To begin with, there is the first Biennale de Montréal, organized by the Centre international d’art contemporain, with an exhibition devoted to photography and video and featuring, among others, Sally Mann and Joachim Mogarra. Photography has also invaded the museums, with Duane Michals at the Musée des Beaux-arts de Montréal, Clara Gutsche at the Musée de Joliette, and fifteen Italian photographers at the Canadian Centre for Architecture in a show called Venise-Marghera: Photographie et transformation d’une zone industrielle. There is also the Déplacement event at Galerie VOX, marking its move to its new space at 460 St. Catherine Street West in Montreal. The gallery will soon be featuring works by Zoé Beloff, André Clément, Susan Coolen, Danielle Hébert, André Paquin, Joan Foncuberta, and Patrick Altman. A colloquium on curating exhibitions completes this impressive programme.

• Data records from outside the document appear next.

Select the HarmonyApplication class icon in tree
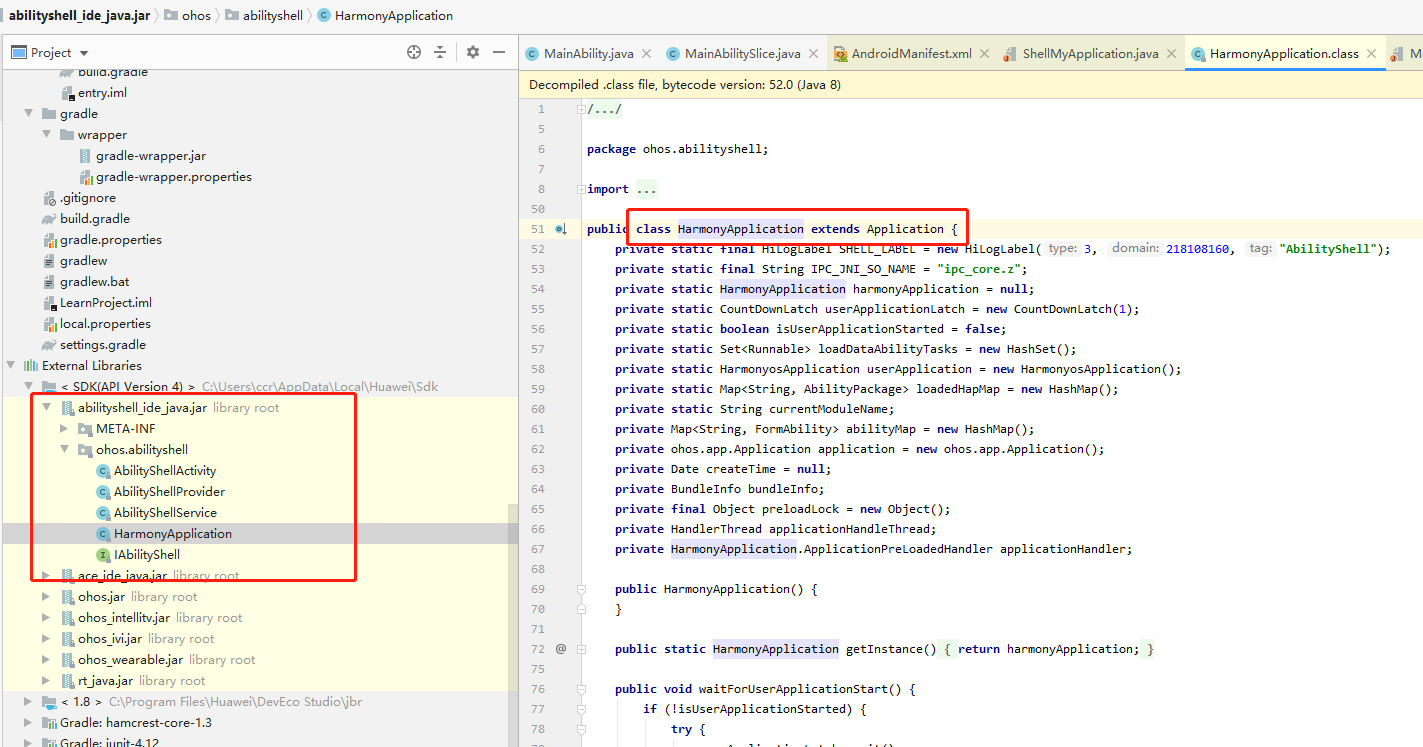The height and width of the screenshot is (747, 1423). [103, 534]
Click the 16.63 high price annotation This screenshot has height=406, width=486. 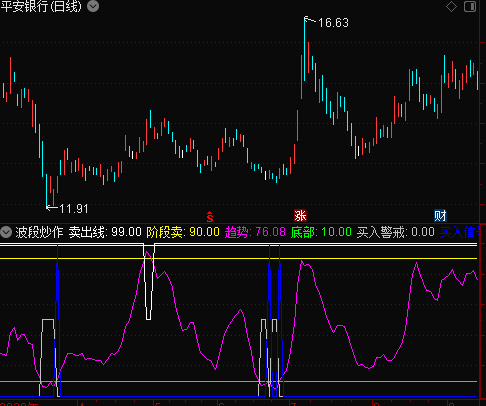pyautogui.click(x=333, y=23)
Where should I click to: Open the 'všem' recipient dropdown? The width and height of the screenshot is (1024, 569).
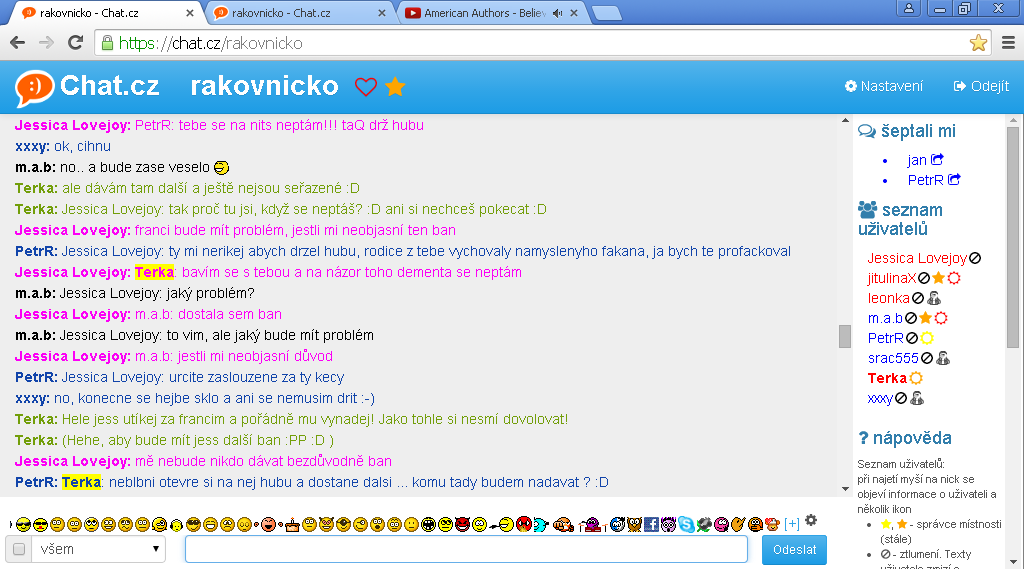(98, 549)
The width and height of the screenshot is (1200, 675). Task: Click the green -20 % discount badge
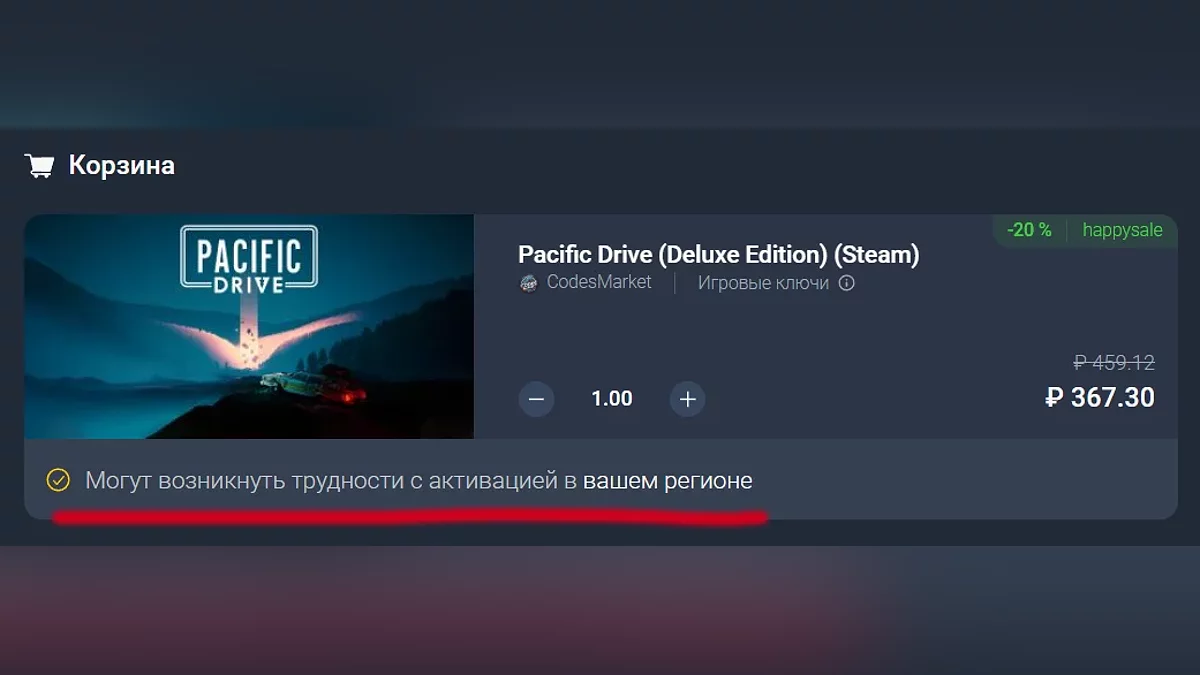(x=1029, y=230)
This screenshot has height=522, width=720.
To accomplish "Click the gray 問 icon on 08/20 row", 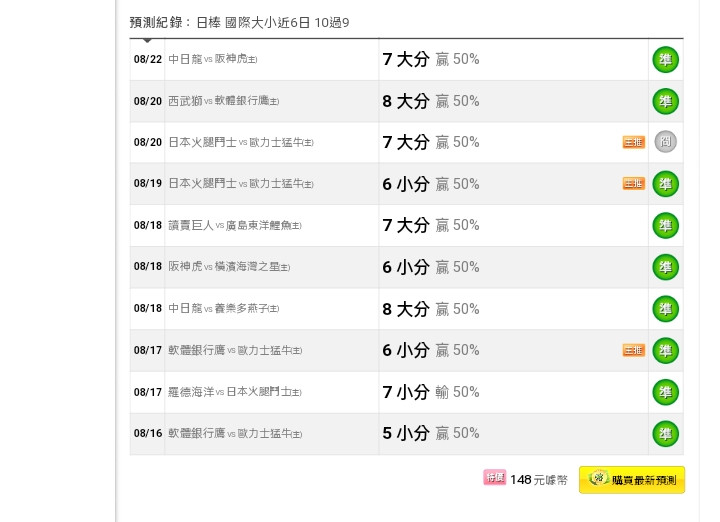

As well, this autumn CVphoto is launching a major promotion campaign in collaboration with four other Quebec cultural magazines: Espace, Le Sabord, Lettres Québécoises, and Revue de théâtre Jeu. From posters to postcards, from press campaigns to subscription promotions, and a launch party: we will be working on all fronts to expand our readership. In fact, specialized cultural magazines such as CVphoto are too often considered “difficult” or hermetic, and potential readers feel rebuffed. This campaign aims to change such ideas and show that these magazines are for everyone who wants to learn something and find out more about a specific cultural sector.

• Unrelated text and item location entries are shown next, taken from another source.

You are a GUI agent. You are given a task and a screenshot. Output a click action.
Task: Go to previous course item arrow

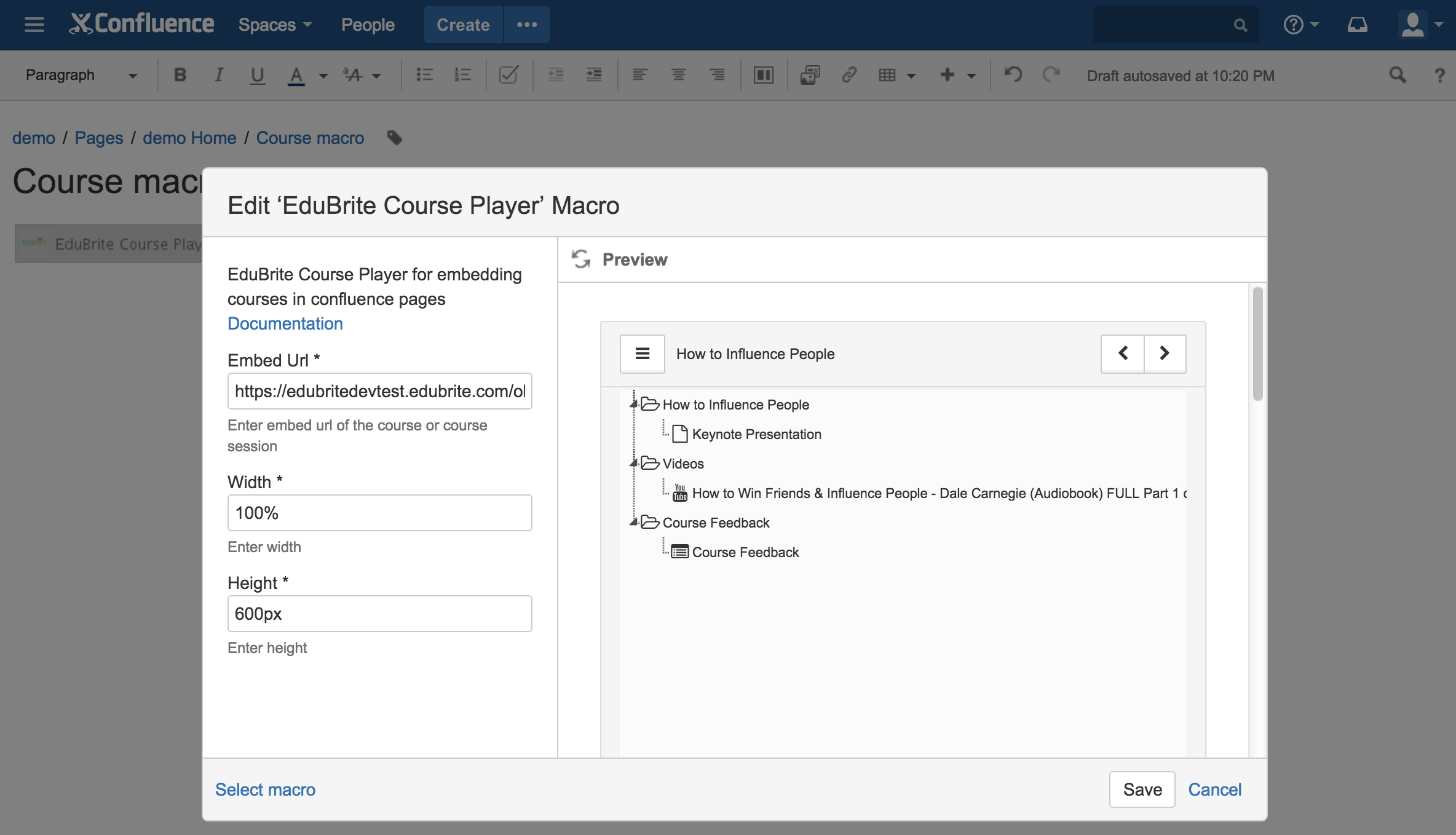pos(1123,354)
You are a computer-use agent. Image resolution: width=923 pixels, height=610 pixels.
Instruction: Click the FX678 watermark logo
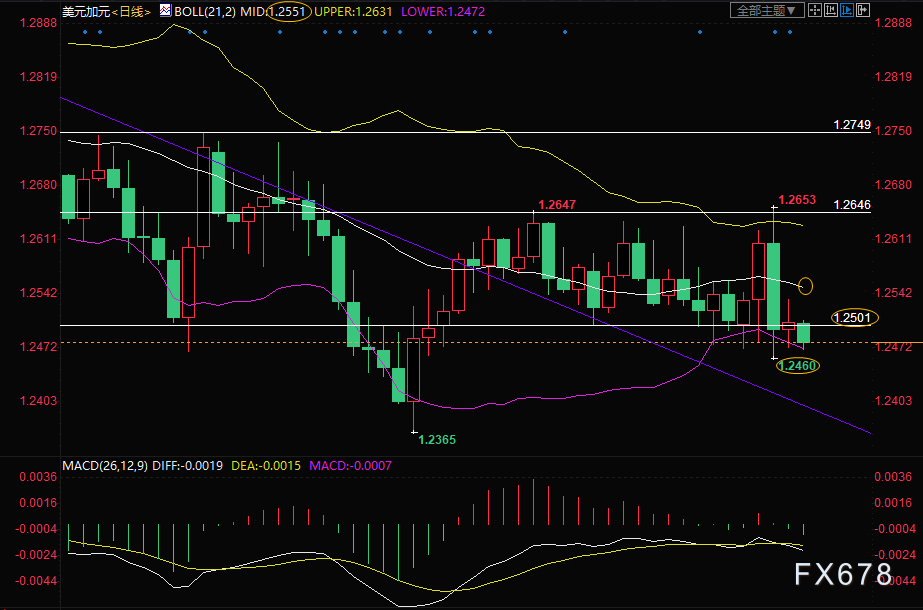pyautogui.click(x=841, y=574)
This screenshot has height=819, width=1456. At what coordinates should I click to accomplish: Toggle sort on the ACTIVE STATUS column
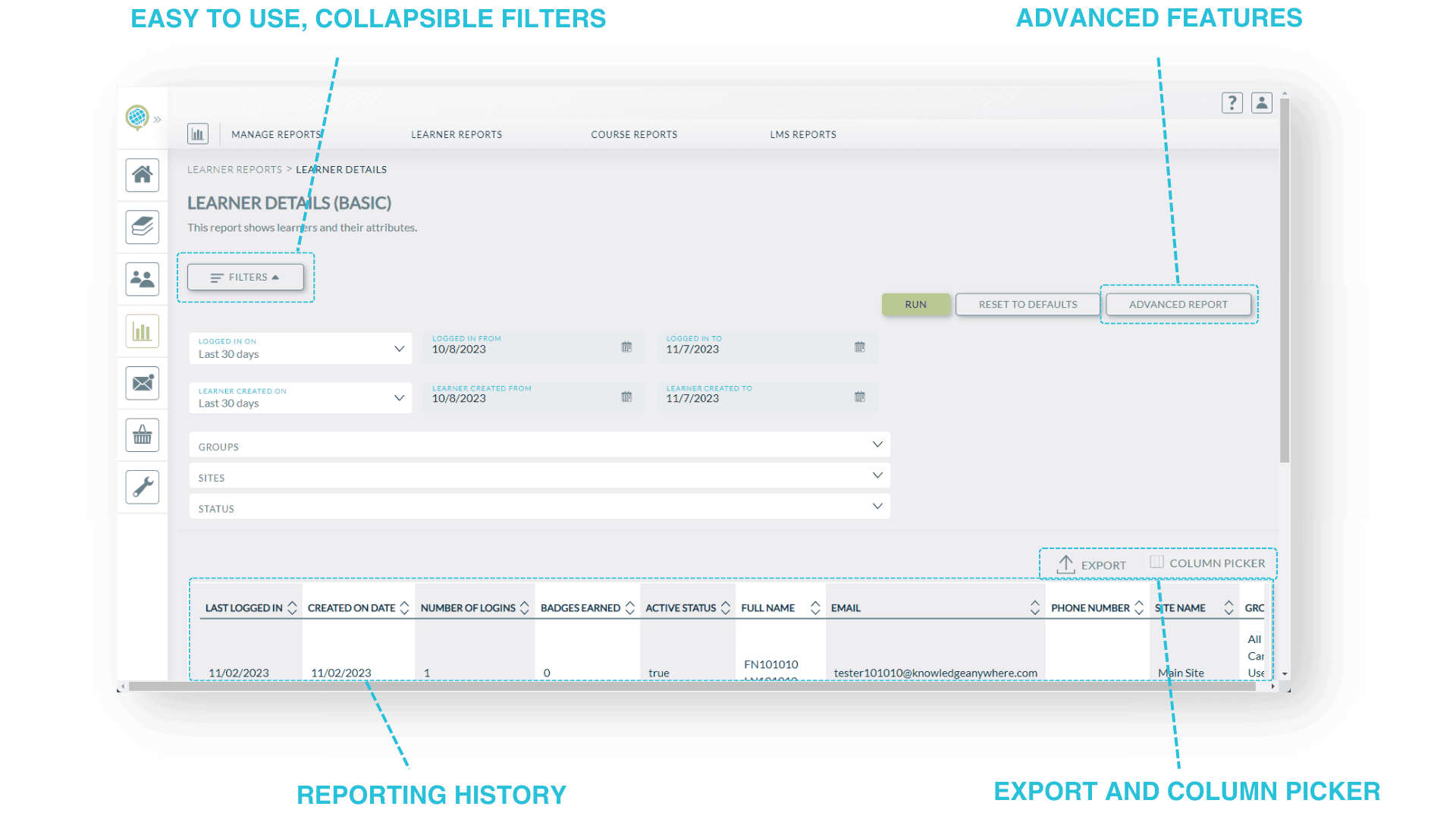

In issue 44, CVphoto deals with fiction, narration, and mise en scène with the American artist Duane Michals and Quebec artists Holly King and Andrea Szilasi. The accompanying texts are commentaries by Francine Dagenais and Gary Michael Dault and an interview by Jennifer Couëlle. For our Point de vue column, we have asked writer and sociologist Régine Robin to talk about autobiography and fiction.
A pioneer and leader in photographic mise en scène and narration, and an emblematic figure on the New York art scene of the 1980s, Duane Michals is one of the points of references of contemporary photography. He has influenced several generations of photographers, and he is still energetically pursuing his quest to reveal invisible realities in short photographic accounts that link image and text.
In Quebec, Holly King is also a pioneer of photographic mise en scène. Since the early 1980s, she has been inventing landscapes – foreign places, enchanted forests, mysterious grottos – that she carefully constructs before photographing them. This phantasmagorical world, created out of thin air, grabs hold of us and awakens our eternal need for the marvellous.
In her recent exhibitions, Andrea Szilasi has been noted for overturning the classic conventions of representation of the body and its organs. She recovers, fragments, glues, sews, weaves, handles, constantly pushing the limits of the photographic support and of representation to produce unique, disturbing images that confront the ideals of art history.
As I look at the works of these three artists, I am reminded of the notion of Théâtre des réalités.1 Although it was coined a number of years ago, when the cleavage between “documentary” and “fictional” photography was more obvious, this expression still has currency. No other term describes so well the paradox of photography that many contemporary artists are exploring, eloquent among them Duane Michals, Holly King, and Andrea Szilasi. In Théâtre des réalités, at play are imagination, phantasy, the mind’s eye directly confronted with reality or at least a semblance of reality that only photography can produce.